The TEM has also been used to examine bacteria and viruses. The TEM detected the presence of nucleic acids in bacteria and produced the first images of viruses; most viruses are too small to be resolved in light microscopes. In plants, the TEM has been used in the study of chloroplasts and the walls of cells. The observation of chloroplasts led to the discovery of the internal membranes called thylakoids, which absorb light for the process of photosynthesis. The discovery of the thylakoids has enhanced the understanding of photosynthesis.

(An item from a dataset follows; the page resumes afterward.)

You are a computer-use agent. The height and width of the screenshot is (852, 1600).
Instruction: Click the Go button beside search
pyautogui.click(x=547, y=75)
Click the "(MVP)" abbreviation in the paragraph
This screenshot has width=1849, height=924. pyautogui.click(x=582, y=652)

The scanning electron microscope (SEM) has been widely used in the biological sciences. Physical laws impose no constraints on the size of the sample to be examined—they are, instead, imposed by the available sample chambers. The SEM is usually used in the magnification range of 10 to 100,000 times. When compared with the light microscope, the main advantage of the SEM is that it is able to produce three-dimensional images. These images are possible because the entire sample can be observed in focus at the same time, and the sample can be observed from a variety of angles.

The SEM has allowed images to be formed of algae, bacteria, spores, molds, and fungi. These images have enabled the structure and function of these samples to be determined. The xylem and phloem cells that transport water through the stems of plants have been examined in the SEM, thus allowing the water transportation process to be better understood. The SEM also has applications in exploring the pathology of cells. Many structures formed by living cells are better understood because sample preparation techniques such as freeze-fracture and freeze-etch have allowed the examination of lifelike samples under the SEM.

Bibliography

Bozzola, John J., and Lonnie D. Russell. Electron Microscopy: Principles and Techniques for Biologists. 2d ed. Boston: Jones and Bartlett, 1999. Covers the theory of scanning and transmission electron microscopes, specimen preparation for both, digital imaging and image analysis, laboratory safety, and interpretation of images and provides an atlas of ultrastructure.

Harris, Robin, ed. Electron Microscopy in Biology: A Practical Approach. New York: IRL Press, 1991. Part of the Practical Approach series; includes bibliographical references and index.

Hey, Tony, and Patrick Walters. The Quantum Universe. New York: Cambridge University Press, 1988. This work, written for the layperson, is devoted to quantum physics. All physical processes necessary for a good understanding of electron microscopy are covered, and there is a section devoted to microscopy. The main ideas are developed pictorially rather than through the use of mathematical equations.

Koehler, James K. Advanced Techniques in Biological Electron Microscopy. 3 vols. New York: Springer-Verlag, 1973-1986. As the title suggests, this is an advanced work, intended for the reader who wishes to learn to use the electron microscope. An invaluable reference for those who wish to know how samples are prepared for use in an electron microscope.

Shipman, James T., Jerry D. Wilson, and Arron W. Todd. An Introduction to Physical Science. 6th ed. Boston: Houghton Mifflin, 2000. For readers who lack an understanding of wave-particle duality and quantum physics. It is an elementary college-level text requiring no mathematical prerequisites. Recommended for those who wish to develop a thorough understanding of the advantages of electron microscopy.

Watt, Ian M. The Principles and Practice of Electron Microscopy. 2d ed. New York: Cambridge University Press, 1997. An easily understood survey of the entire field of electron microscopy. This book is a good resource for those who need more information about the field. Many references for further study are provided.